GIVEN TASK »
Copy out, unchanged, the stretch of the material from the line containing "Task: Click the input node X5" through the line containing "height=658 pixels. coord(649,510)". Include both of those lines and nothing else.

INPUT »
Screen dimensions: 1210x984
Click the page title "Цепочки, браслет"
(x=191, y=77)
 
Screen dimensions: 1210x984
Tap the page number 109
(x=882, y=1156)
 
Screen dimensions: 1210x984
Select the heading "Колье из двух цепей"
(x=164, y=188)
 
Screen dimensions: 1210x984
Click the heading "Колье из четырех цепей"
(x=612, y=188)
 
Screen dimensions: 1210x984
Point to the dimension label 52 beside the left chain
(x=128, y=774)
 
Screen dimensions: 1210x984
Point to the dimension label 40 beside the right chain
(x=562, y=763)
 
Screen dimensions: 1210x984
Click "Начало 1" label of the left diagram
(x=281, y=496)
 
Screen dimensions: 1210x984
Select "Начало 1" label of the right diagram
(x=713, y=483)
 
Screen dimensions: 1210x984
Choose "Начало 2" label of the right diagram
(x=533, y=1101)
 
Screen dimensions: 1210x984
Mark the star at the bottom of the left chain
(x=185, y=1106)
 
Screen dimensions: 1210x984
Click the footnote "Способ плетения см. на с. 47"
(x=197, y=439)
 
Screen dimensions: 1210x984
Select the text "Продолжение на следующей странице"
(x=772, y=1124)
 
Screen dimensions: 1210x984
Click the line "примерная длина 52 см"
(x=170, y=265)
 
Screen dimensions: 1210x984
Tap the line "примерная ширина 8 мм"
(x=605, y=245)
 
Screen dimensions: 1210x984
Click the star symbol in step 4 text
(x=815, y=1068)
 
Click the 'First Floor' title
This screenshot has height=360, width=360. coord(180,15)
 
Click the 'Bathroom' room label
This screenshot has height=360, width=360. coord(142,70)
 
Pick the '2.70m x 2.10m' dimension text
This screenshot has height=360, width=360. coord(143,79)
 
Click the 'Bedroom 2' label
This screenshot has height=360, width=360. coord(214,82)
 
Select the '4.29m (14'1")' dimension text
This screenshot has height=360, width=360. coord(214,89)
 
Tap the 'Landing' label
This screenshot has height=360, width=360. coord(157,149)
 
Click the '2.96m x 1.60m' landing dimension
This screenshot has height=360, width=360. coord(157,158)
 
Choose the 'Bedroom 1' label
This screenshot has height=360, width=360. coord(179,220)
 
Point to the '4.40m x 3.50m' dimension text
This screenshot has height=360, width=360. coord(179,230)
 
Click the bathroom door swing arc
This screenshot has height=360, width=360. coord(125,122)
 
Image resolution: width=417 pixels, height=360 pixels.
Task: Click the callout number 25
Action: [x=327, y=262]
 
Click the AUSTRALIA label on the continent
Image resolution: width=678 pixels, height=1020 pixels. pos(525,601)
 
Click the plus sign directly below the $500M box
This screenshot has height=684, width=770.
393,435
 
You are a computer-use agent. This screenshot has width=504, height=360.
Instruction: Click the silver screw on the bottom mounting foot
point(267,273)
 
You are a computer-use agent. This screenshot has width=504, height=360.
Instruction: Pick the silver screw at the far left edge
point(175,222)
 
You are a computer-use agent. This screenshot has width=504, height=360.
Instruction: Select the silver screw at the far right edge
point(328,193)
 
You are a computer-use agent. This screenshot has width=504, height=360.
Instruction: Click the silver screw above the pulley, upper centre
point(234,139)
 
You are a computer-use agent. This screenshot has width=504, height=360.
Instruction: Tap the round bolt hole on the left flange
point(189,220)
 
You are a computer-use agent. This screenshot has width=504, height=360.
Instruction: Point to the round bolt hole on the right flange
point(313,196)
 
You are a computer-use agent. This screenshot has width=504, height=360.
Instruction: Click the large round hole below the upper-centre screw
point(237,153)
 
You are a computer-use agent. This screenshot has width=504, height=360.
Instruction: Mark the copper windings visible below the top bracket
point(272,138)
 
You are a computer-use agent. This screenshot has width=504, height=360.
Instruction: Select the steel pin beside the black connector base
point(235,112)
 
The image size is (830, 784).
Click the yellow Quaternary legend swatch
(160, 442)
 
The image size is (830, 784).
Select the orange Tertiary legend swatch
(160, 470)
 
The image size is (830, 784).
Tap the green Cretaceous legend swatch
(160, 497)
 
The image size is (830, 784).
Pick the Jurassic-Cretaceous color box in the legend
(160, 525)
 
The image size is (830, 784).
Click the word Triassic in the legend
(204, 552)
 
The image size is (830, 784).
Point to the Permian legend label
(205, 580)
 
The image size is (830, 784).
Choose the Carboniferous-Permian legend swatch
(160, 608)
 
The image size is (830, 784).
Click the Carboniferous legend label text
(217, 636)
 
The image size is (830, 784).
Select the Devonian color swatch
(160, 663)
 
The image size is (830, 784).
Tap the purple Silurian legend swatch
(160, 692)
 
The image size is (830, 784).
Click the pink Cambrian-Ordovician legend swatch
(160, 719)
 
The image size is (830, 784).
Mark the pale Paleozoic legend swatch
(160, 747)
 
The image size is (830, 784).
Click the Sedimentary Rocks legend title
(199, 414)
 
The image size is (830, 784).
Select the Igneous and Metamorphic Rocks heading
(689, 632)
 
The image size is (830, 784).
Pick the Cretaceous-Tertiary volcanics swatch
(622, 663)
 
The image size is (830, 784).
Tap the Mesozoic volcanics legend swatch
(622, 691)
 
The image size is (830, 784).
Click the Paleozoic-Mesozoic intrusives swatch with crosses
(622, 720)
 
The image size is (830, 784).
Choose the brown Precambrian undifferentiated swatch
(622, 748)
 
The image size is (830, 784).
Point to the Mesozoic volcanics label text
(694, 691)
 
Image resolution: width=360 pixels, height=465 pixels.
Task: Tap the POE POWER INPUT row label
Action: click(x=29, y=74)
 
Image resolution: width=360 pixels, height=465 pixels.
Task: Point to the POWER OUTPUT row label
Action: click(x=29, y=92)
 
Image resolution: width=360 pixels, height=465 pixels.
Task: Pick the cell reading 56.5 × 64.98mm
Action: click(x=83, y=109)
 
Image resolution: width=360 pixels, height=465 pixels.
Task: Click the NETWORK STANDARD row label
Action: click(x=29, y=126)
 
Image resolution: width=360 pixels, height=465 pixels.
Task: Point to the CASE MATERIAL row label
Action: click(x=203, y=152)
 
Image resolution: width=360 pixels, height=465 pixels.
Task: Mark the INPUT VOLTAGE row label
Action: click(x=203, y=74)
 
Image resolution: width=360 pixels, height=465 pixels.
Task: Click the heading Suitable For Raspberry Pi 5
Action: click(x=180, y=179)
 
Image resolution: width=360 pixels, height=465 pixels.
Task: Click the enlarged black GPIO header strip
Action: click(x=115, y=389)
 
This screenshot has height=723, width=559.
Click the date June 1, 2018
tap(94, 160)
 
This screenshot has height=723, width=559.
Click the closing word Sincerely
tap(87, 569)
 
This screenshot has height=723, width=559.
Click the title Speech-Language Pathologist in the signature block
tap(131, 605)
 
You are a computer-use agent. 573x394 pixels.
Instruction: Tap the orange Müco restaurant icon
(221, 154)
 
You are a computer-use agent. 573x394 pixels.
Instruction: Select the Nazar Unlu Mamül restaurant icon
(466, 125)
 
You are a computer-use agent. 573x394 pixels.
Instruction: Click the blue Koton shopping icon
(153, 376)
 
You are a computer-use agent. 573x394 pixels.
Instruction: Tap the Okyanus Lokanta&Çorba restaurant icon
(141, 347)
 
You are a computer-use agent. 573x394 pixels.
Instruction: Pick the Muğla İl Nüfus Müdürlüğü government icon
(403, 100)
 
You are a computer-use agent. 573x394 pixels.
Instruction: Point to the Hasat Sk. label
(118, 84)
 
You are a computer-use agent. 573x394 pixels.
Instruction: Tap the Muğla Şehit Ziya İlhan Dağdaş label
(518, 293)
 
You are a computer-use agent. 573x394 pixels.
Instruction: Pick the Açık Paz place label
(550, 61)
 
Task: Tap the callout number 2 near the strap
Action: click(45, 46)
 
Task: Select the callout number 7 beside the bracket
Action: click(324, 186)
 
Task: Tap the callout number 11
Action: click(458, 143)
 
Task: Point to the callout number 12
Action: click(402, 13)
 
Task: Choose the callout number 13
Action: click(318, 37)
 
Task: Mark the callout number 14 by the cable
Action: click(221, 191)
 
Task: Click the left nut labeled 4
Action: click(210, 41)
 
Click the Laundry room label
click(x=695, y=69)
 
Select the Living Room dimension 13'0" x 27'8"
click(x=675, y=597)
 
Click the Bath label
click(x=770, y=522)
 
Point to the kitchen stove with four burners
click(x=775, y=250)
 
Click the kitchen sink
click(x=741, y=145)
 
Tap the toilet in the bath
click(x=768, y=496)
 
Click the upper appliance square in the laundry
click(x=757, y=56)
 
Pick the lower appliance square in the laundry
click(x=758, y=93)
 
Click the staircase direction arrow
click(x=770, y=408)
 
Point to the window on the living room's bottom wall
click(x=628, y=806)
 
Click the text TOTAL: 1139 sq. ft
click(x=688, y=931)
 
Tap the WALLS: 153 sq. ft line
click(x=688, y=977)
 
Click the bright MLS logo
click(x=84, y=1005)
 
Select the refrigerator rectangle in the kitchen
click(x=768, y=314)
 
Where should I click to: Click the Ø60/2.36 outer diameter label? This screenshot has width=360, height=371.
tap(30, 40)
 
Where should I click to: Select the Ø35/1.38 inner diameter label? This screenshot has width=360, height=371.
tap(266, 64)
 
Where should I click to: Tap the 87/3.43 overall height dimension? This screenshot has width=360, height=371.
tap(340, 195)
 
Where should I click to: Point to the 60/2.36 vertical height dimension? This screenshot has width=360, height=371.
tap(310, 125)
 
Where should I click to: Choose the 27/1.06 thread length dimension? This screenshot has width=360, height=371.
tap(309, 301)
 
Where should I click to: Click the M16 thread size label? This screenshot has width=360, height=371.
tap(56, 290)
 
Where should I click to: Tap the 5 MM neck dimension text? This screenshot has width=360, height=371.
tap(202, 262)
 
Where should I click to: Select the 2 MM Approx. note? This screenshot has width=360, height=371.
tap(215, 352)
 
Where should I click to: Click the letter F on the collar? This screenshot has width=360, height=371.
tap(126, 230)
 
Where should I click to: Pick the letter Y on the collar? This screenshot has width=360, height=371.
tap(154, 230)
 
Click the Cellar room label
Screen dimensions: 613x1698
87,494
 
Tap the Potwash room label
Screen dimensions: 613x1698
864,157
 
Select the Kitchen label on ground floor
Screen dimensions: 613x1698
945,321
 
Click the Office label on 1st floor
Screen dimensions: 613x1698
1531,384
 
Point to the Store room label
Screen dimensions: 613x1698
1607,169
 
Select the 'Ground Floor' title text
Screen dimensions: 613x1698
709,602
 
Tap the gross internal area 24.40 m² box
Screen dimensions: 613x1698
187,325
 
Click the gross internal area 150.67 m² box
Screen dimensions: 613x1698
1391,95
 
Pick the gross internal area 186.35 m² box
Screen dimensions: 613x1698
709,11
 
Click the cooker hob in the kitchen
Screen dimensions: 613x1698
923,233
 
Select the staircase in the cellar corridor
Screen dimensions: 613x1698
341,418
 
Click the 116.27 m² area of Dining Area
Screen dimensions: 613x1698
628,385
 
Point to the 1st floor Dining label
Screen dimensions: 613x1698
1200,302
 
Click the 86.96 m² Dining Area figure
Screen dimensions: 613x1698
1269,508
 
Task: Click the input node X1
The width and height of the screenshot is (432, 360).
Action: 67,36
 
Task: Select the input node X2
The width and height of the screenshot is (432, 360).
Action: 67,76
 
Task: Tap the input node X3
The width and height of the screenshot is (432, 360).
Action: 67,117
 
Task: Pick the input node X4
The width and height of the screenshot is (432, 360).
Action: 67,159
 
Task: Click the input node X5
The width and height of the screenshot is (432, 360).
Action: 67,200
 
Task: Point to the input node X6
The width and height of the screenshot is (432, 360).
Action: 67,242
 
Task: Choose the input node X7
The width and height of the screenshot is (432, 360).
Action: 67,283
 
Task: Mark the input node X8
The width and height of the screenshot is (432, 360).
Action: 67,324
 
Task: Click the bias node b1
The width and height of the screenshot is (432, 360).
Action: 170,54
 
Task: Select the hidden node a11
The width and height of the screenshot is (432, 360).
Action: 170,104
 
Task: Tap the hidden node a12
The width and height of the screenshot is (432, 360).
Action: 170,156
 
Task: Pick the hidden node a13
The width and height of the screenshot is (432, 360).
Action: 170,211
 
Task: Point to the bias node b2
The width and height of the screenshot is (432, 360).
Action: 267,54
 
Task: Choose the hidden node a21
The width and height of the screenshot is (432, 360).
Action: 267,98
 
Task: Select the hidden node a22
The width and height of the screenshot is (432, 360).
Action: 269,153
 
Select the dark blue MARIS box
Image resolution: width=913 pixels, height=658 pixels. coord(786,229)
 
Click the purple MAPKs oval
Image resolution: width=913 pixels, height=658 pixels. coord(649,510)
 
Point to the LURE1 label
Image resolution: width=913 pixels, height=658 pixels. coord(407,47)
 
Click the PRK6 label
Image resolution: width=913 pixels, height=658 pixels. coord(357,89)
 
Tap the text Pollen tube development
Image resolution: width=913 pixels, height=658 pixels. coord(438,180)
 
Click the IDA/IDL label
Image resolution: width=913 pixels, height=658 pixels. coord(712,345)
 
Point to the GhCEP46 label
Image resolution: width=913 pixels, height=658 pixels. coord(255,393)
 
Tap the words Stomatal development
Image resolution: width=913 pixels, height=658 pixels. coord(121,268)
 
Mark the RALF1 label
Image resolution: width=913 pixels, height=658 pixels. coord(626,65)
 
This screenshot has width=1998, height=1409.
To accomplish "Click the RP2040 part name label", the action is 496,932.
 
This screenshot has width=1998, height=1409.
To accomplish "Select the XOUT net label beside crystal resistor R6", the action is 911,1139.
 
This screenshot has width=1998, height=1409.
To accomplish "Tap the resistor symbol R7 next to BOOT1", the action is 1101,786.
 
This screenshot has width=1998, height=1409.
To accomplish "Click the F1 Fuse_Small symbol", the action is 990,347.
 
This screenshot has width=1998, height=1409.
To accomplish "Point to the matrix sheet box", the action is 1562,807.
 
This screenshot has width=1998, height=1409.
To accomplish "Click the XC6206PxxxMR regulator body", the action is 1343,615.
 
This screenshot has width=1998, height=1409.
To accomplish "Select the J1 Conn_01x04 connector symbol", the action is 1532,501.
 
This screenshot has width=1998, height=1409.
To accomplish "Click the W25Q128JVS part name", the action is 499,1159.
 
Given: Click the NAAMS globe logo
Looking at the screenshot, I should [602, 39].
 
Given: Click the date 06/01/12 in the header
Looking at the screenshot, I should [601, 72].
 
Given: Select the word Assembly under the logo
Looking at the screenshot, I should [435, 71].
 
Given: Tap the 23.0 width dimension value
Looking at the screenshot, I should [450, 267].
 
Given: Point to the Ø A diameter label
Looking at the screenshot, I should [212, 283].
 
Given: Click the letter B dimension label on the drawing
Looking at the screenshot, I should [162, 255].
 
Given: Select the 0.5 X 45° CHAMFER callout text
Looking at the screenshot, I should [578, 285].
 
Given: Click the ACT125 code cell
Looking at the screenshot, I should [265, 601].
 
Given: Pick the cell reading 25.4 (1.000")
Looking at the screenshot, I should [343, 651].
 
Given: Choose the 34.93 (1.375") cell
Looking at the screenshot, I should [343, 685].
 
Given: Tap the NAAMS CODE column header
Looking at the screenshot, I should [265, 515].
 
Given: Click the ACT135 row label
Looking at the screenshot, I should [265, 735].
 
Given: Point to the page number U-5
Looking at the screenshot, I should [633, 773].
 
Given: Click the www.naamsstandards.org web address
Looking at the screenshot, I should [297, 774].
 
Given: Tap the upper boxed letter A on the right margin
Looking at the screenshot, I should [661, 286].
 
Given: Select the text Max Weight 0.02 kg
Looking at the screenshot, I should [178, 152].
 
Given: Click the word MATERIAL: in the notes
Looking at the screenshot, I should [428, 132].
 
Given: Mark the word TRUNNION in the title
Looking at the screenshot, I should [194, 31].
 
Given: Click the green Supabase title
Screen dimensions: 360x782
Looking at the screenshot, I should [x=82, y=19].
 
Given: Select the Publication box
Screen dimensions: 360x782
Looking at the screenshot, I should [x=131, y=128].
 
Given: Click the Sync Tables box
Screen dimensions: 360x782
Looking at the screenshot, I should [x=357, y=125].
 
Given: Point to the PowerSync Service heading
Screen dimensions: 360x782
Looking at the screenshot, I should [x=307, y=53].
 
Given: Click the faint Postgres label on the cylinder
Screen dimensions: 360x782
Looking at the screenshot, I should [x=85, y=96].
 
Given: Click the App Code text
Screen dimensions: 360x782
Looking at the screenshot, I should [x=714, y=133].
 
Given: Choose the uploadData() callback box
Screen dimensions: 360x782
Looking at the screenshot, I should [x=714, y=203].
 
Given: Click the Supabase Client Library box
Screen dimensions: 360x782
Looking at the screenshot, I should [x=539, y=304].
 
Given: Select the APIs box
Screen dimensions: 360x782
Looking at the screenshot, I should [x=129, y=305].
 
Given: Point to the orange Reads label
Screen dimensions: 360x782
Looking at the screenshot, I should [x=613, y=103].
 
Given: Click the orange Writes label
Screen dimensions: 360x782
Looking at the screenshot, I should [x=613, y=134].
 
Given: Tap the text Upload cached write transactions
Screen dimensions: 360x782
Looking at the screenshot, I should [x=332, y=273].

OUTPUT FOR THIS EXERCISE »
Task: Click the input node X5
The width and height of the screenshot is (432, 360).
Action: 67,200
 
Task: Point to the input node X6
The width and height of the screenshot is (432, 360).
Action: 67,242
 
Task: Choose the input node X7
The width and height of the screenshot is (432, 360).
Action: 67,283
 
Task: Mark the input node X8
The width and height of the screenshot is (432, 360).
Action: 67,324
 
Task: Click the bias node b1
The width and height of the screenshot is (432, 360).
Action: 170,54
 
Task: Select the hidden node a11
The width and height of the screenshot is (432, 360).
Action: 170,104
 
Task: Tap the hidden node a12
The width and height of the screenshot is (432, 360).
Action: 170,156
 
Task: Pick the hidden node a13
The width and height of the screenshot is (432, 360).
Action: 170,211
 
Task: Point to the bias node b2
The width and height of the screenshot is (432, 360).
Action: 267,54
 
Task: Choose the hidden node a21
The width and height of the screenshot is (432, 360).
Action: 267,98
 
Task: Select the hidden node a22
The width and height of the screenshot is (432, 360).
Action: 269,153
 
Select the dark blue MARIS box
Image resolution: width=913 pixels, height=658 pixels. coord(786,229)
 
Click the purple MAPKs oval
Image resolution: width=913 pixels, height=658 pixels. coord(649,510)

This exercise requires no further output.